What is the best way to transmit password hash over unreliable TLS?
You can't.
There is no secure way to transmit it if you can't authenticate the server and establish a secure channel. If you can't authenticate the server then you can't be sure if you are talking to the server or the attacker. Hence, even if you use TLS to establish a secure channel, it doesn't protect you at all since you could be talking to the attacker while thinking that you are talking to the server.
The certificate is essential. Without it, or some knowledge of the public key of the server, you cannot be sure that you are really communicating to the server as an attacker could act as a man in the middle between you and the server.
TLS use Diffie-Hellman for the key exchange. If you look at the security section of the wikipedia page you will find the following attack which is exactly what you are vulnerable to.
In the original description, the Diffie–Hellman exchange by itself does not provide authentication of the communicating parties and is thus vulnerable to a man-in-the-middle attack. Mallory may establish two distinct key exchanges, one with Alice and the other with Bob, effectively masquerading as Alice to Bob, and vice versa, allowing her to decrypt, then re-encrypt, the messages passed between them.
Conclusion
You need to have a valid certificate to be able to authenticate the server or you will be vulnerable to man in the middle attack. An easy way to achieve that is to include the server certificate in your application which is also known as certificate pinning.

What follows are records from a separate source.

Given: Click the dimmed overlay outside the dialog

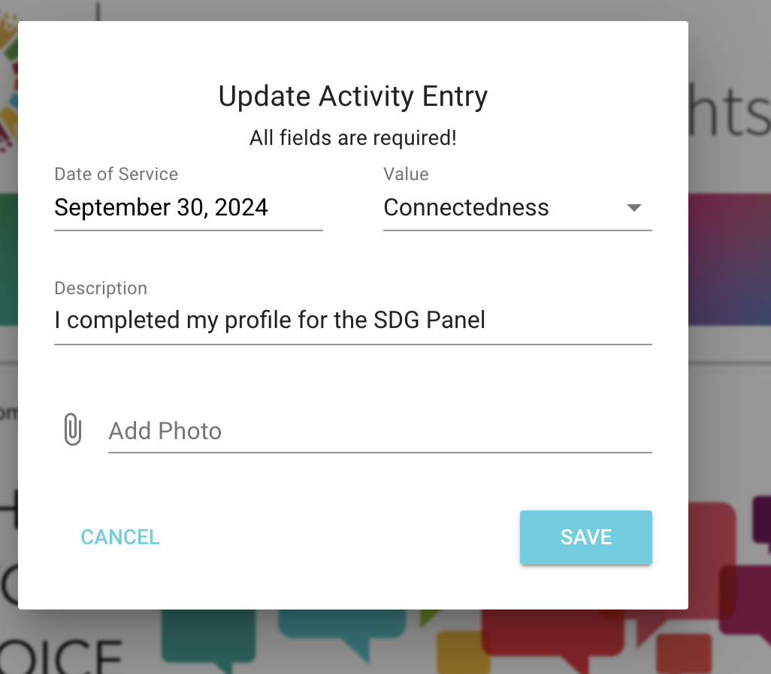Looking at the screenshot, I should pyautogui.click(x=729, y=300).
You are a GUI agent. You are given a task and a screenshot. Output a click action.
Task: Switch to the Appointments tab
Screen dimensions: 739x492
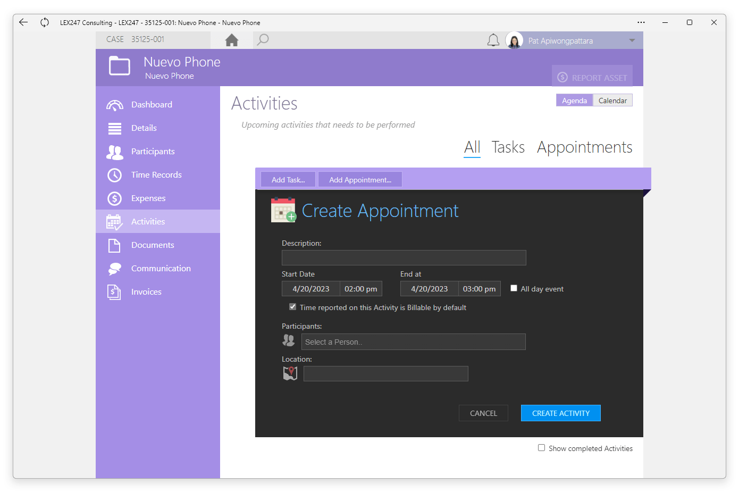point(585,147)
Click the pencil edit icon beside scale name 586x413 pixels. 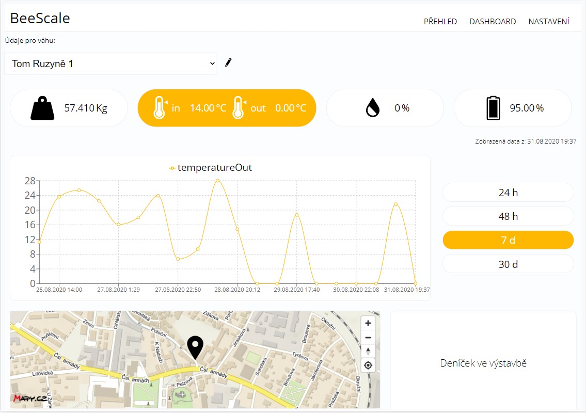229,63
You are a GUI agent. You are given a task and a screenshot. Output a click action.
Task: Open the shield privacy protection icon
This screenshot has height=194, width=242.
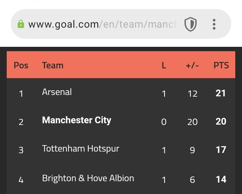191,24
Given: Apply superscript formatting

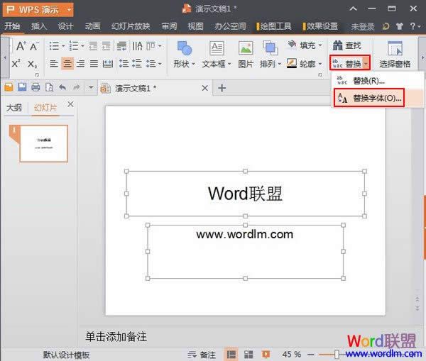Looking at the screenshot, I should (17, 64).
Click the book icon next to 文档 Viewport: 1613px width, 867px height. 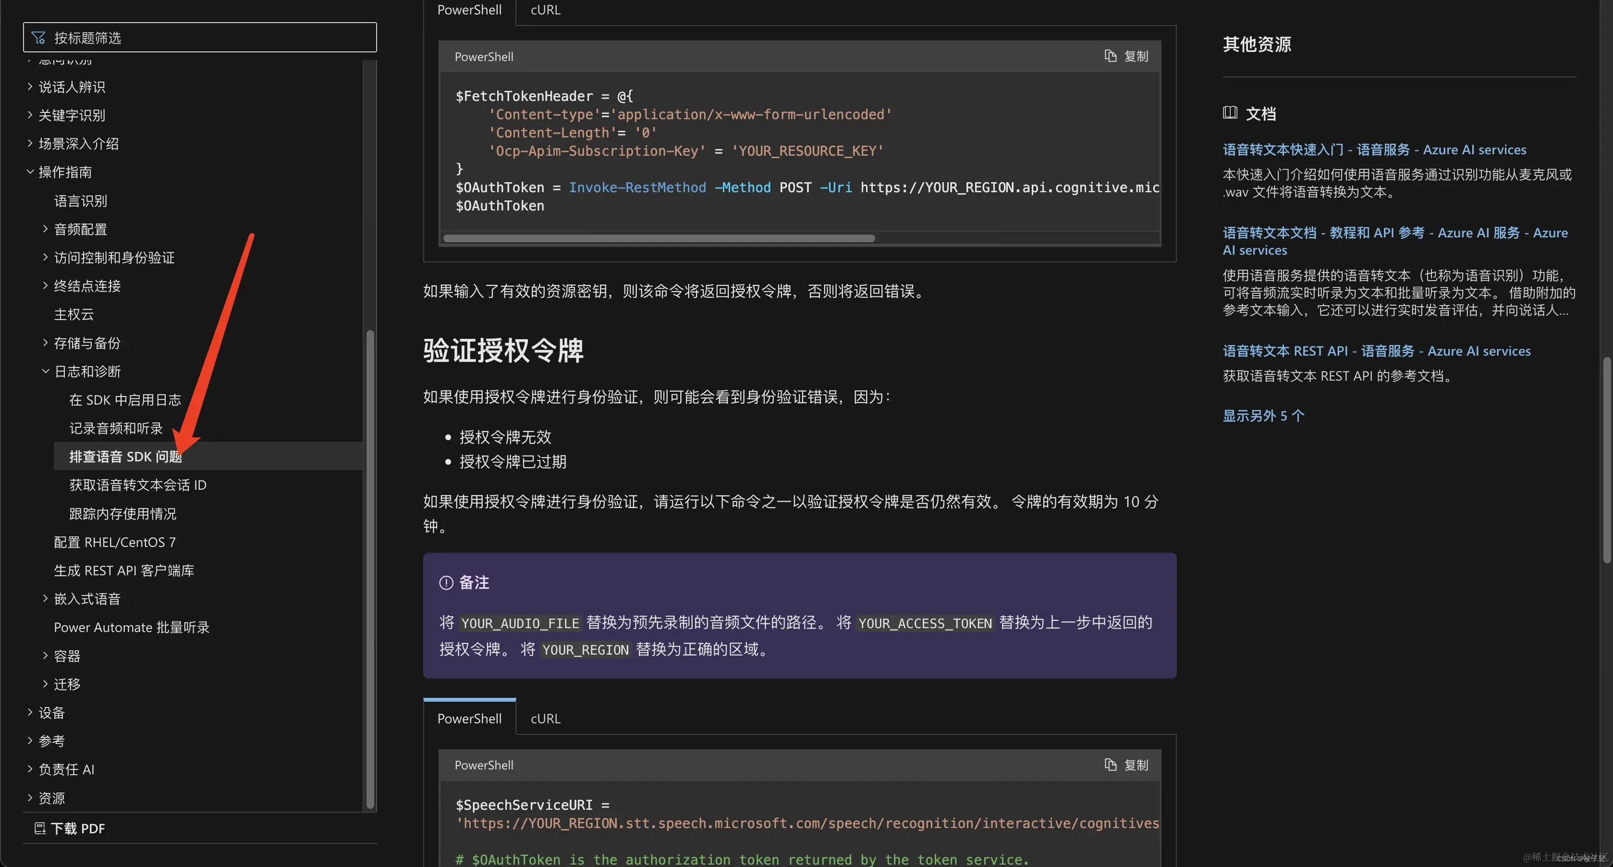point(1230,113)
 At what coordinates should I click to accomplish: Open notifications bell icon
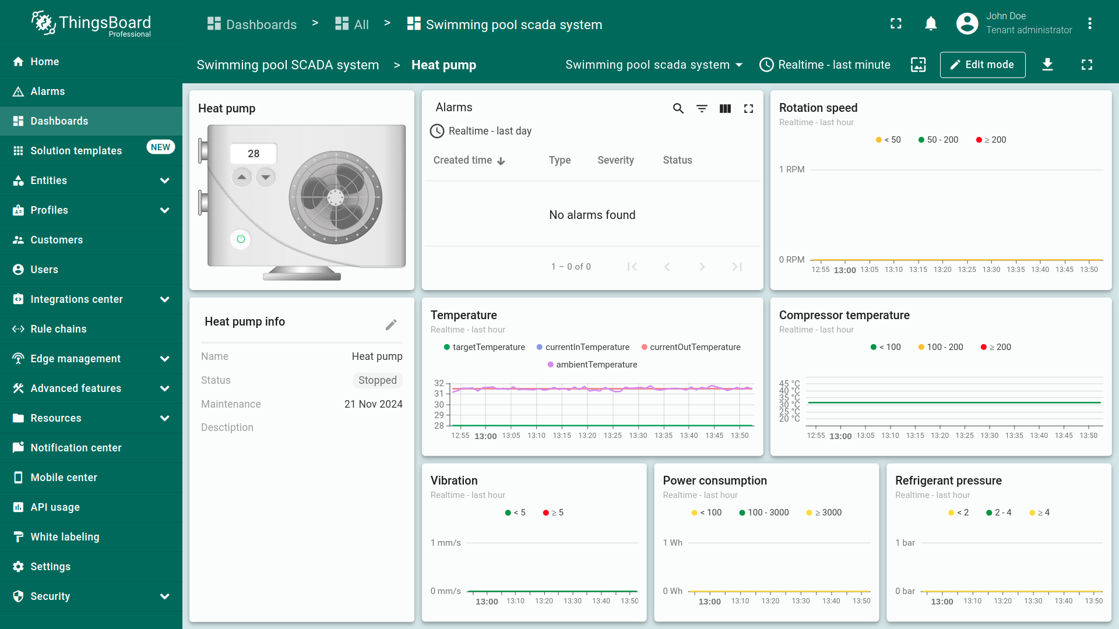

You should look into Certificate pinning.
This is effectively allowing you to trust your self-signed certificate, and that server certificate only from your client by a hard lookup of the public key of the certificate. So the chain of authority is not followed (which is where a self-signed certificate falls down) and instead the public key is validated by the client application to be trusted directly.
You should not look at hashing, or anything else on the application layer as it will be inherently susceptible to a MITM attack.
Bundle your self created root CA certificate with your application and configure it to reject all untrusted certificates. If you only use your own CA cert, this is arguably more secure than relying on the normal CAs, since CAs have been compromised in the past by attackers, and are subject to government authorities and politics as well.
Rolling your own authentication scheme is foolhardy, and is almost guaranteed to be less secure than simply using TLS with a bundled certificate.